What to work on.
Update the passage of the SOA article starting at "# This class" and ending at "the Hat object.", giving it again with "votable_hat" changed to "sample_hat".

Text section.
----------------------------------------
Services Considered Harmful

Most people are familiar with Service Oriented Architecture, but just in case, Service Oriented Architecture, or SOA for short, is a style of software architecture that builds and deploys distinct services in place of a single, monolithic application. The goals of building SOA vary; to generalize, the hope is that it's easier to maintain or scale small services than a large, monolithic application.

The promises of SOA have been largely not presented as a tradeoff, and SOA has been promoted by some as the cure all for the modern web app, solving everything from server performance problems to database performance problems, to badly factored code to problems of team dynamics. In practice, the benefits of services are more nuanced, and clear tradeoffs emerge in moving to to a Service Oriented Architecture. This post investigates three case studies that highlight common pitfalls of building Services. I hope this can contribute to a more nuanced conversation around what services can realistically provide.

Case Study 1: Don't Extract Tangled Code

The development team maintaining the legacy code for a medium-sized e-commerce site gets a feature request for a long-neglected part of the website, a place where the app had become much more tangled than other areas. It was a voting app for products to sell on the website.

The client-side code for this feature continually interspersed behavior, presentation and obscure browsers fixes (for browsers that were perhaps no longer supported?), and it had reached the point that the team considered it "unrefactorable". The feature this code was supporting was a fairly simple voting app. But the code was dauntingly complex because it had no structure and no comments to hint at intention.

The server side code for the feature had a different problem. The Hats that could be voted on, which were not yet products to buy on the main part of the website, were the same class as the Hats you could actually buy, even though the behavior of the two objects was entirely different. More confusing, if a particular hat won the round of voting, and became a product users could buy, we created two records in the same class, and they had an association with each other

# This class encapsulates behavior for hats
# that are actually for sale as well as hat
# samples we might sell.

class Hat
  belongs_to :votable_hat, class_name: :Hat

  # Public: Adds a Hat to a Cart
  #   cart - the `Cart` to which the Hat should be added
  # Returns the Hat object.

  def add_to(cart)
    …
  end

  # Public: Vote for a sample Hat
  #   user - the `User` voting for this hat
  # Returns a Hat object.

  def vote_yes(user)
    …
  end
end

It was a pretty confusing data model to start with. And it's worth noting that it violates the Single Responsibility Principle; this class was responsible for two different types of behavior. In retrospect, we would have refactored this class into different classes, each defining only one set of behavior.

Instead, we thought we could refactor as we rewrote the feature as a service. So we didn’t bother to refactor the model in place.
----------------------------------------
Source material.
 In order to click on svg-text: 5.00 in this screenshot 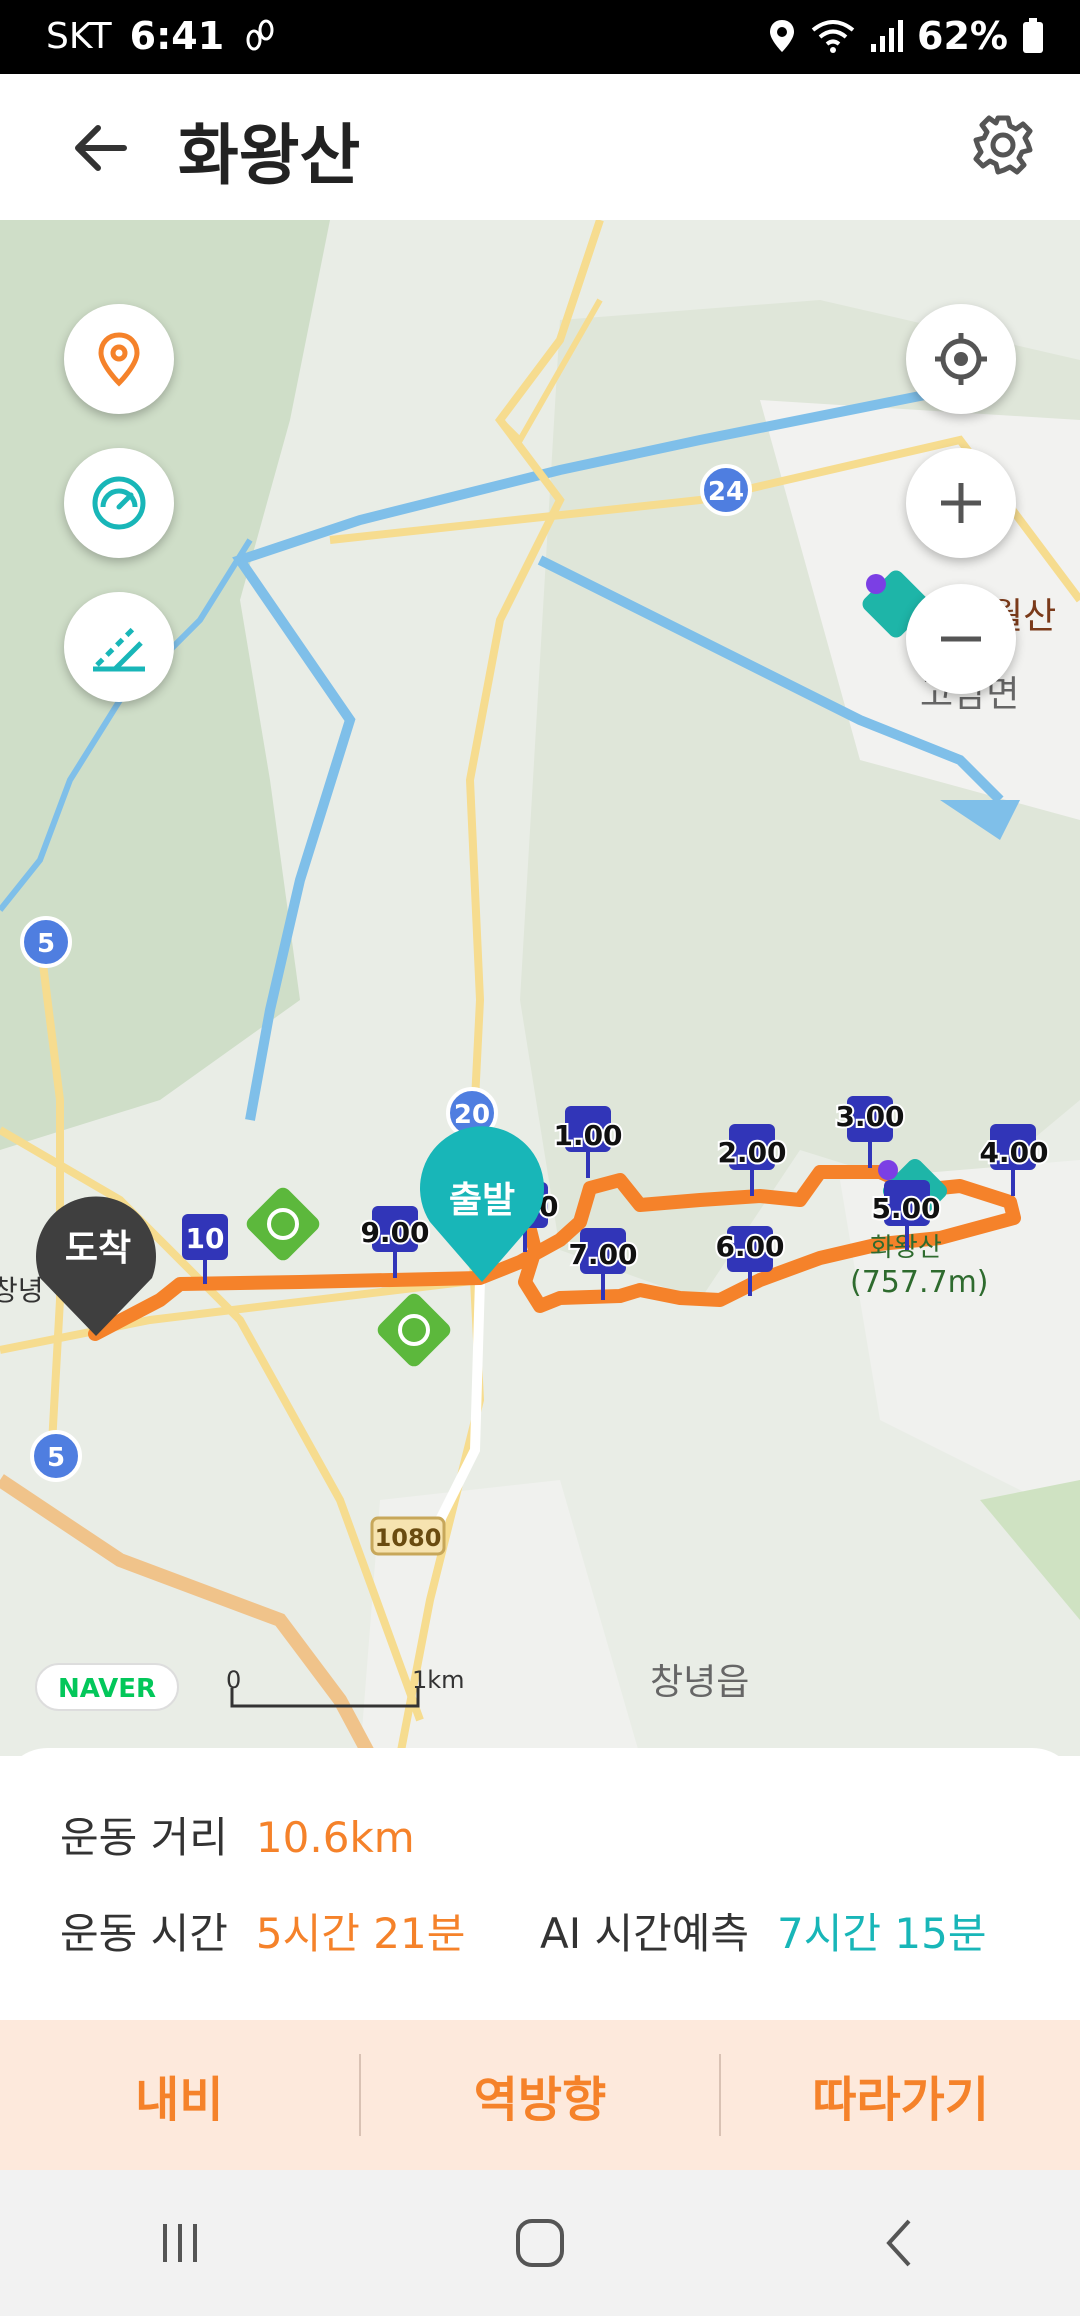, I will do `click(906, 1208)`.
----------------------------------------
Solution for this problem.
# This class encapsulates behavior for hats
# that are actually for sale as well as hat
# samples we might sell.

class Hat
  belongs_to :sample_hat, class_name: :Hat

  # Public: Adds a Hat to a Cart
  #   cart - the `Cart` to which the Hat should be added
  # Returns the Hat object.